Listed records Block Start

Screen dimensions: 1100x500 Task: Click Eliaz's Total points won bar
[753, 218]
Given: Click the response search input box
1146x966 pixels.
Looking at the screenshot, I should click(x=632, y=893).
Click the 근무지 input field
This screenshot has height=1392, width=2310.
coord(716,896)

Listed records Block End

Take the entries and copy them out exactly.

Screen dimensions: 1100x500 Task: Click Eliaz's Total points won bar
[753, 218]
Given: Click the response search input box
1146x966 pixels.
Looking at the screenshot, I should click(x=632, y=893).
Click the 근무지 input field
This screenshot has height=1392, width=2310.
coord(716,896)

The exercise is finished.